В большом смятении духа пришла она на могилу в последний раз. В узелке, куда запрятала нехитрые пожитки, главное богатство — томик Шиллера, певца «бури и натиска». Вспомнила Фиму, который утонул в Волге, маму... Маша стала на колени, словно винилась, что не уберегла малыша. Со смертью Фимы из жизни ушел еще один близкий человек. Фима, подобно солнечному лучу, освещал все: и деревья становились прекраснее, и трава — зеленее, и небеса — выше, и чайки в белоснежных оперениях — параднее, и убогая комнатенка — просторнее. Фима — сама жизнь. Разве можно забыть его руки, которыми он обхватывал ее за шею, терся курносым носом о щеки и почему-то закрывал глаза! Маша от этой нехитрой ласки становилась счастливой, расправляла плечи, голову поднимала повыше и силы в душе ощущала необъятные. Как часто они сидели в укромном местечке на берегу Волги и до боли смотрели вдаль, и будущее казалось таким же безбрежным, как и волжские просторы. И Фимы не стало. Река, которую он самозабвенно любил, взяла его. На реке тонула девочка, мальчик кинулся спасать — и его не стало. Очевидно, попал в водоворот и не справился с течением. После похорон брата Маша лежала несколько дней — не пила, не ела. Она хотела умереть, смысла жизни не видела, былая цель — благополучие брата — утонула на дне реки. Страшные мысли бродили в ее голове.

Нет, нужно уйти из этого города, где она узнала одни несчастья.

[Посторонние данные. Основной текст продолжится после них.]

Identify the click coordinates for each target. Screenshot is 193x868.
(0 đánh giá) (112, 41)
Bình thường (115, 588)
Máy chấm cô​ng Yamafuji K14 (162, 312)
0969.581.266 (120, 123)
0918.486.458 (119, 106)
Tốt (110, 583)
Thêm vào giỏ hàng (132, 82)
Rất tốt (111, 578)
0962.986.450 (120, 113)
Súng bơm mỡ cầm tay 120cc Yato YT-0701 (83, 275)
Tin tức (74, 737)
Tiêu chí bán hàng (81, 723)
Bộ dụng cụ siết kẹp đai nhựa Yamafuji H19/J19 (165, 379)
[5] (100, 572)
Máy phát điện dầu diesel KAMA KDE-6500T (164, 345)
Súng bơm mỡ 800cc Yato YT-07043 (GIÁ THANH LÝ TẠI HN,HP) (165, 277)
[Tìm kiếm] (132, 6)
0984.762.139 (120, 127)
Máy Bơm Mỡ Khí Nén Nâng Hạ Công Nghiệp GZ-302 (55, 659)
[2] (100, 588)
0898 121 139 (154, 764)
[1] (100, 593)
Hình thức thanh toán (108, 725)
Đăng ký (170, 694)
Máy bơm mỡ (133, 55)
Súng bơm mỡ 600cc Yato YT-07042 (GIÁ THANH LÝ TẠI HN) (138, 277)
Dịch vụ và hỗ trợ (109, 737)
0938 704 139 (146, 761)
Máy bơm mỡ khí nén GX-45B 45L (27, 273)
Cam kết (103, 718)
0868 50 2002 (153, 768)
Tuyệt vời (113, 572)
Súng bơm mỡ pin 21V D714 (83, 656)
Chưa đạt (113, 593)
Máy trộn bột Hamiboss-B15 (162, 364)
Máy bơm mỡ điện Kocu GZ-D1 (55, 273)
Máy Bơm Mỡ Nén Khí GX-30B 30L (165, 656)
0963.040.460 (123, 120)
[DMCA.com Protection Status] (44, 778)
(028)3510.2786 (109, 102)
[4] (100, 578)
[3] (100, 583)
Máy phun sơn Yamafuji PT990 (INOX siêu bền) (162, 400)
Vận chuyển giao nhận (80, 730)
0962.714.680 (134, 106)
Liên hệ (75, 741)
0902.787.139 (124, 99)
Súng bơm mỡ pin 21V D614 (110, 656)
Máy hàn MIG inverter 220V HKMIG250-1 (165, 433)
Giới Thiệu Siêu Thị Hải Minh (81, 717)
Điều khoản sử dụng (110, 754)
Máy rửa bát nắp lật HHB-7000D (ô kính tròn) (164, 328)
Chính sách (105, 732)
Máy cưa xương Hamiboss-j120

Маша поправила цветы на могиле. Еще раз низко поклонилась и пошла, не оглядываясь. Боялась: мужество оставит ее — так и будет прозябать в слободке и жизни не увидит. Нет, вперед и вперед.



ПОРОШОК «КРАСА ГАРЕМА»


На рекламной странице журнала «Нива» за 1894 год были изображены две красавицы. Одна во весь рост, закутанная с головы до самых пят пушистыми волосами. Другая плела косу в руку толщиной.

Та, что закутана с головы до ног волосами, была нарисована художником в неестественной позе, руки были выброшены вперед, копируя статуи городского парка. Волосы напоминали золотой дождь, да и вся картинка — словно плохая декорация местного театра. В другом углу рекламной страницы это же лицо появилось снова, только увеличенное в несколько раз. Кукольное. Бездумное. Старательно выписанные глаза, поражавшие, по мнению художника, негой, и волосы — главное достоинство портрета. Обе рекламные дамы жили с единственной целью — носить волосы и ухаживать за ними. От одной дамы к другой шла лента с надписью на французском языке — Melle Dass. Интересно, кто бы осмелился рекламировать чудо косметики без ссылки на французскую парфюмерию. Над головами красавиц крупным шрифтом сверкало: «Волосы и уход за ними» — реклама безвредной растительной краски для волос под названием «Краса гарема». Разумеется, как во всякой серьезной бумаге, в рекламе был и постскриптум — достигнута возможность снятия темных пятен с волос, являющихся результатом окрашивания химическими красками, содержащими ляпис. А далее сплошная проза — стоимость 3 рубля, высылается почтой... Высылается также и брошюра «Уход за волосами» за две десятикопеечные марки.